(Collected data entries)
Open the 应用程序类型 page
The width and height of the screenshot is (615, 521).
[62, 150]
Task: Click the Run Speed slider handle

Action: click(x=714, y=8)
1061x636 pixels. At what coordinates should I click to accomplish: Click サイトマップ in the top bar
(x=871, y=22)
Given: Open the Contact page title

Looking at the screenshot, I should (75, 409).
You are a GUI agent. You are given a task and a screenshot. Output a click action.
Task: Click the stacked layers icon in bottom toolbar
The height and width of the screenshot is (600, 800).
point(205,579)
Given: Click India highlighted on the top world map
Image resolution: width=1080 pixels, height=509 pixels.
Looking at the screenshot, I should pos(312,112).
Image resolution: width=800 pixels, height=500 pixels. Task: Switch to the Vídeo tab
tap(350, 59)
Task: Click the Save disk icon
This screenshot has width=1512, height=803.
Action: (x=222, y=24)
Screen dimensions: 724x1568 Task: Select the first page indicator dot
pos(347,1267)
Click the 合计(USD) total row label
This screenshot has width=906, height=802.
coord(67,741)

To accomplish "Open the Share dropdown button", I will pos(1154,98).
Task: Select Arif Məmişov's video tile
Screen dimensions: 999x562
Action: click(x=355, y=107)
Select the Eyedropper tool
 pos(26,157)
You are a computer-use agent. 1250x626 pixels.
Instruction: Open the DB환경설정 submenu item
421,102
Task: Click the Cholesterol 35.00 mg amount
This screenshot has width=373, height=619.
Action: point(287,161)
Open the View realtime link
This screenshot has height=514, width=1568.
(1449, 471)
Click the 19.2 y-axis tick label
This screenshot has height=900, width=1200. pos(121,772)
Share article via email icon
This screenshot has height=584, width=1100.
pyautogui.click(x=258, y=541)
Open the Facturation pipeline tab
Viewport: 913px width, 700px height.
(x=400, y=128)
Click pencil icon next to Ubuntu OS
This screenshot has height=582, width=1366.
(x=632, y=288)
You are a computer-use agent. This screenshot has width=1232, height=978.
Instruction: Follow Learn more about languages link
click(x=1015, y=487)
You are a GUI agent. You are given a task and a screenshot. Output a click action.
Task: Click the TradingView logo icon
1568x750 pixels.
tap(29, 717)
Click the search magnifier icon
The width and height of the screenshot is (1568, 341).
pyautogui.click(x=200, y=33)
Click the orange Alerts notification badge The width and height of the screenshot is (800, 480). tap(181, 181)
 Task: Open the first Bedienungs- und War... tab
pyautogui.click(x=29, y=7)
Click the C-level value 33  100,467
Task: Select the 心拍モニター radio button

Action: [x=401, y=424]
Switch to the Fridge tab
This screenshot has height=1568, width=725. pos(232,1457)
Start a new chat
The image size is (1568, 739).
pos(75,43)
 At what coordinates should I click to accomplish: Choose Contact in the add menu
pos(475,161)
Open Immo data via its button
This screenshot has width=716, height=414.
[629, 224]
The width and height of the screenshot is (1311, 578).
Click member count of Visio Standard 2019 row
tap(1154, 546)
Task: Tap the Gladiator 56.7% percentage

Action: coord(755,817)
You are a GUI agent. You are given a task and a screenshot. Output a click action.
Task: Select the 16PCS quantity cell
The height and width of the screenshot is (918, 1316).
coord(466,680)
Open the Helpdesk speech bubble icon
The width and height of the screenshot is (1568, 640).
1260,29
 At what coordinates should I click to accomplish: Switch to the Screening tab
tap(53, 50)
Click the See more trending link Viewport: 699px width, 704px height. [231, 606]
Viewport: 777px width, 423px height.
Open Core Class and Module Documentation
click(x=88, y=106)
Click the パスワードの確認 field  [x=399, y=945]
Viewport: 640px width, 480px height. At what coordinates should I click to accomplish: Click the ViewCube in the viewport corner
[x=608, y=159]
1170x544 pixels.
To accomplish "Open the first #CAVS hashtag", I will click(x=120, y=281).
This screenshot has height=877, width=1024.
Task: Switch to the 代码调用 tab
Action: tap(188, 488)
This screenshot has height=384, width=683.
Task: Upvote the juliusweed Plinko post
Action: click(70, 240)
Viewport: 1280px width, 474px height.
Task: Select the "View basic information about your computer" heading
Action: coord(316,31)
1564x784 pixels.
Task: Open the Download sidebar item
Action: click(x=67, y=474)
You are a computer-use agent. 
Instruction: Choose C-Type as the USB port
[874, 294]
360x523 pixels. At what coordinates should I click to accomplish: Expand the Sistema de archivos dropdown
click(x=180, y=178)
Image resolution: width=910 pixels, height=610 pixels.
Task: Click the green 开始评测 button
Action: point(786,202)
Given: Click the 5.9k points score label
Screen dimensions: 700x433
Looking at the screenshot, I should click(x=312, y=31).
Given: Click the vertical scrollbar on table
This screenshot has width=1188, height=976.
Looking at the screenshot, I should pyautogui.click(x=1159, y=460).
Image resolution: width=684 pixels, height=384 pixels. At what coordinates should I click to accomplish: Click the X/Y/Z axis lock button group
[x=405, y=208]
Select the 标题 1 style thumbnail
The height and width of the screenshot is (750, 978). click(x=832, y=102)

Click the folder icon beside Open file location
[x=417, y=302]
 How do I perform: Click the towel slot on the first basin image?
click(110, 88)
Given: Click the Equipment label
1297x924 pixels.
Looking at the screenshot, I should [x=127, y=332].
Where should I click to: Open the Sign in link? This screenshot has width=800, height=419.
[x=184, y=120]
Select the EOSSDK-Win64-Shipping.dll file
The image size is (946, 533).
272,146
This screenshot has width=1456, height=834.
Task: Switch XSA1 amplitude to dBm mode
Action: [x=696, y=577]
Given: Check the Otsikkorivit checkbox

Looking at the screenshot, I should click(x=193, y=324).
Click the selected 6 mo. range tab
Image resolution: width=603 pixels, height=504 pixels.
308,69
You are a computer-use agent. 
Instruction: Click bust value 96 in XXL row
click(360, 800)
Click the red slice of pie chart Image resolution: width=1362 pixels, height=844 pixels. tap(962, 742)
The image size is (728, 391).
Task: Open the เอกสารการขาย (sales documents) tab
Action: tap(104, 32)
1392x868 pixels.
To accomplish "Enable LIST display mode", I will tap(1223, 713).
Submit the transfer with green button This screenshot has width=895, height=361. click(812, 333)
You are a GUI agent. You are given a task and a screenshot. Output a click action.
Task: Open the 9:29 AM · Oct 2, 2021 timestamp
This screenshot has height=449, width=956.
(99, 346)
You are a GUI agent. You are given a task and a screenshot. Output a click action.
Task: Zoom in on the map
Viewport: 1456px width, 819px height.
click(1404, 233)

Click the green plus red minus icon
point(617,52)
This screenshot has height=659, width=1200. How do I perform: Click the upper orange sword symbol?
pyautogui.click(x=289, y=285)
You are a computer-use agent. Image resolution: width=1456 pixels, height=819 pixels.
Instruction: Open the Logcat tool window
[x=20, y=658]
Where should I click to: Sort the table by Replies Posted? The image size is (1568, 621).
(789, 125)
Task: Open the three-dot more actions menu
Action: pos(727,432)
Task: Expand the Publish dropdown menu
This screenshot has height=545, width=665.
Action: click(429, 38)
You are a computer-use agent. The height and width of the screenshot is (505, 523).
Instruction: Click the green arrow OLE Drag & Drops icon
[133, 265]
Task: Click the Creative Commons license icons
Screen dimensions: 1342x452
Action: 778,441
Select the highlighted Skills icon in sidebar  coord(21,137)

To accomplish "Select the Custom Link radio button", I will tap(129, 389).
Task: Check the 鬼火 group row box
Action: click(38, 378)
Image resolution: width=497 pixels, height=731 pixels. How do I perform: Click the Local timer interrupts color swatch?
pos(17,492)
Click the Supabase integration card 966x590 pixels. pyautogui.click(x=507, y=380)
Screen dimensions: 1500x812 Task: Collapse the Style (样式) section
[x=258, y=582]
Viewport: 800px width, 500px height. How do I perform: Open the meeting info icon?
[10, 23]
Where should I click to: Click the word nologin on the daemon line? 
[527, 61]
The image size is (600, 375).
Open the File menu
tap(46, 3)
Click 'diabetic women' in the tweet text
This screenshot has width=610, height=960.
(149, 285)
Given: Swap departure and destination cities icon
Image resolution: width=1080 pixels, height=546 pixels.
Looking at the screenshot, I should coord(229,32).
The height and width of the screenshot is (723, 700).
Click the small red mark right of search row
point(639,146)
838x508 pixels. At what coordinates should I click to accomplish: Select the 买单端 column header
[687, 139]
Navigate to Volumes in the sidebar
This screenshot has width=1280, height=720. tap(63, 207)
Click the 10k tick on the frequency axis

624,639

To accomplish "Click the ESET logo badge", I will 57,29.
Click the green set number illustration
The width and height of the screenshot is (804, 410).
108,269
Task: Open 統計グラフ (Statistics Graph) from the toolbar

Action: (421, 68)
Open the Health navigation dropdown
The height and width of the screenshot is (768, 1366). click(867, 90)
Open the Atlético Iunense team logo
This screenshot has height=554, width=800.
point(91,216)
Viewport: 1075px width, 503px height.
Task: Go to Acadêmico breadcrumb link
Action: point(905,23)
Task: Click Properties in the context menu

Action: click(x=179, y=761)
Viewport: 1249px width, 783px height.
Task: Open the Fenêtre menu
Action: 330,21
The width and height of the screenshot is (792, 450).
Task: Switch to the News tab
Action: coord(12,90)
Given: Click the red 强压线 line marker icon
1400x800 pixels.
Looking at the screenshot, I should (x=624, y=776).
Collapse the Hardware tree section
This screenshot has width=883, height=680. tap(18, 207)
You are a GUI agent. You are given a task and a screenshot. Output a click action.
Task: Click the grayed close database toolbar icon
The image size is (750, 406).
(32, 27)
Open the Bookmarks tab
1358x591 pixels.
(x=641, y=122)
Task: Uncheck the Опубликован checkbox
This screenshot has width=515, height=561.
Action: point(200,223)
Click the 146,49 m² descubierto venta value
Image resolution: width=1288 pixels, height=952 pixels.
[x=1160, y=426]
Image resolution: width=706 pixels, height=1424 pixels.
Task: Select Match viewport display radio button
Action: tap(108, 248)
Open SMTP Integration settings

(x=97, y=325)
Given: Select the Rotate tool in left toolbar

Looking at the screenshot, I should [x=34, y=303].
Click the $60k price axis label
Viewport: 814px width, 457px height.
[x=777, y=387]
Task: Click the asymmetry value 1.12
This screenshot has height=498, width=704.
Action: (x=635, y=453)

** Description of the task **
For every line in the data above that holds "highlighted", return the line itself.

** Exercise answer **
Given: Click India highlighted on the top world map
Select the highlighted Skills icon in sidebar  coord(21,137)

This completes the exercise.